Ways to Celebrate a Safe Halloween
With October’s arrival, San Francisco officially kicks off the season of scary. Given that community members under age 12 are still unable to be vaccinated (as of this writing)—and with some qualifying individuals remaining unvaccinated—it’s important to take COVID-19-related precautions to keep everyone safe.
Courtesy of the CDC, here are some steps to consider taking to make sure it’s an all-around safe Halloween for everyone this year.
To make trick-or-treating safer, the CDC suggests that adults: Avoid direct contact with trick-or-treaters; give out treats outdoors if possible; set up a station with individually bagged treats for kids; wash your hands before handling treats; and be sure to wear a mask.
For children who go trick-or-treating this year, the CDC says to be sure to wear a mask and also offers these suggestions: Make your cloth mask part of your costume; remember that a costume mask is NOT a substitute for a cloth mask; do NOT wear a costume mask over a cloth mask—it can make breathing more difficult; and masks should NOT be worn by children under the age of two or anyone who has difficulty breathing.
Remember to wash your hands and also: Bring hand sanitizer with you and use it after touching objects or other people; use hand sanitizer with at least 60 percent alcohol; wash your hands with soap and water for at least 20 seconds when you get home and before you eat any treats; and also for parents, be sure to supervise young children using hand sanitizer.
Keep your distance: Stay at least six feet away from others who do not live with you—including for activities like Halloween costume parades.
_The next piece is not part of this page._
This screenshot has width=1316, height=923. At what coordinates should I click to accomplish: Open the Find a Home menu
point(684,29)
Also remember that both indoors and outdoors, you are more likely to get or spread COVID-19 when you are in close contact with others for a long time. The CDC also cautioned that traditional Halloween activities can increase the risk of getting or spreading COVID-19. Another option this year is to plan alternate ways to participate in Halloween, such as by having a celebration at home with the family.
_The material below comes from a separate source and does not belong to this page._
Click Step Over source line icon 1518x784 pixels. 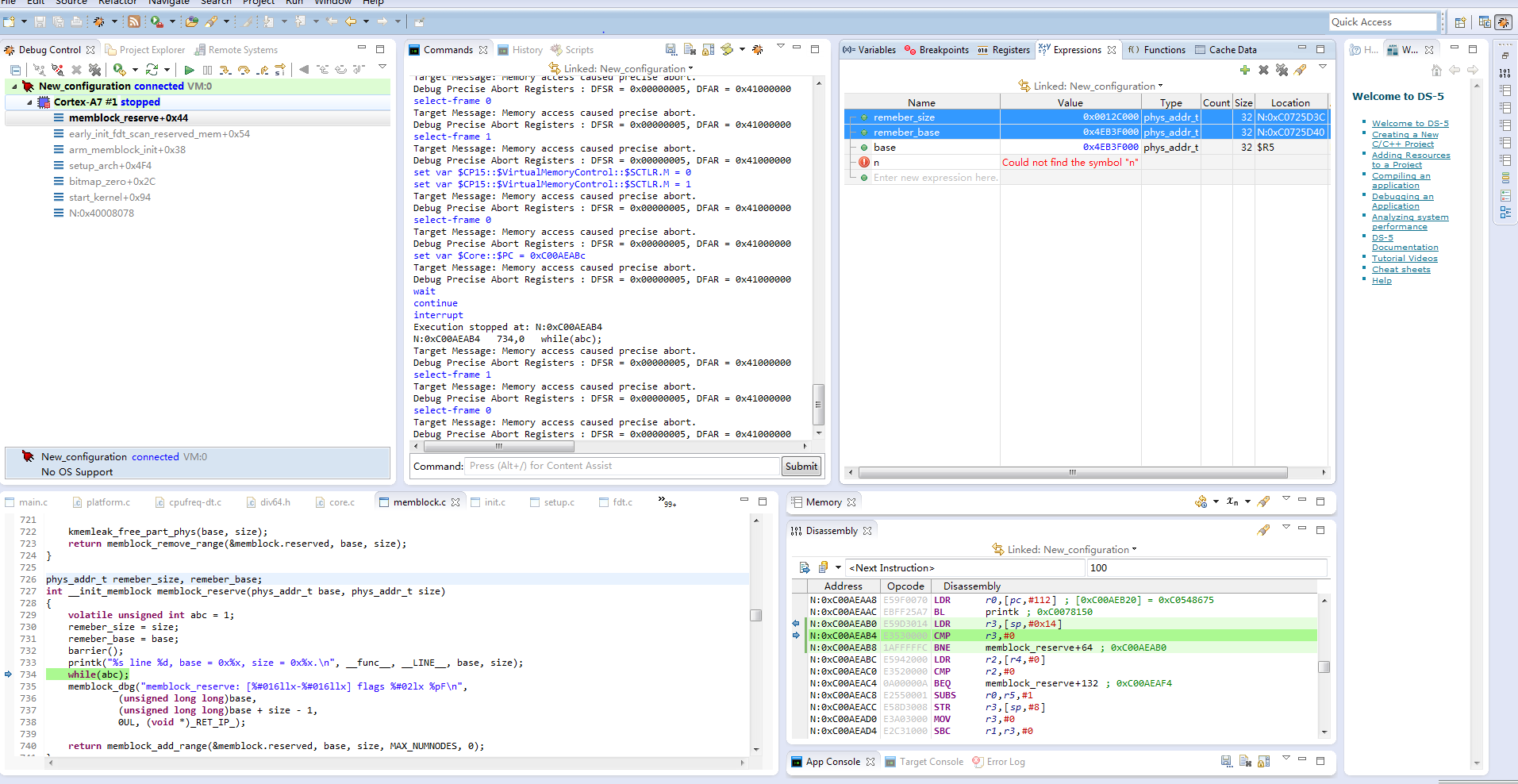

Some of the CDC’s suggestions for low-risk Halloween activities during the pandemic include: Carving or decorating pumpkins with the family; carving or decorating pumpkins outside, while maintaining a safe distance, with neighbors/friends; decorating your home for the holiday; enjoying a Halloween movie night with your family; and holding a Halloween scavenger hunt trick-or-treat search, where your household searches around your own home or yard for treats.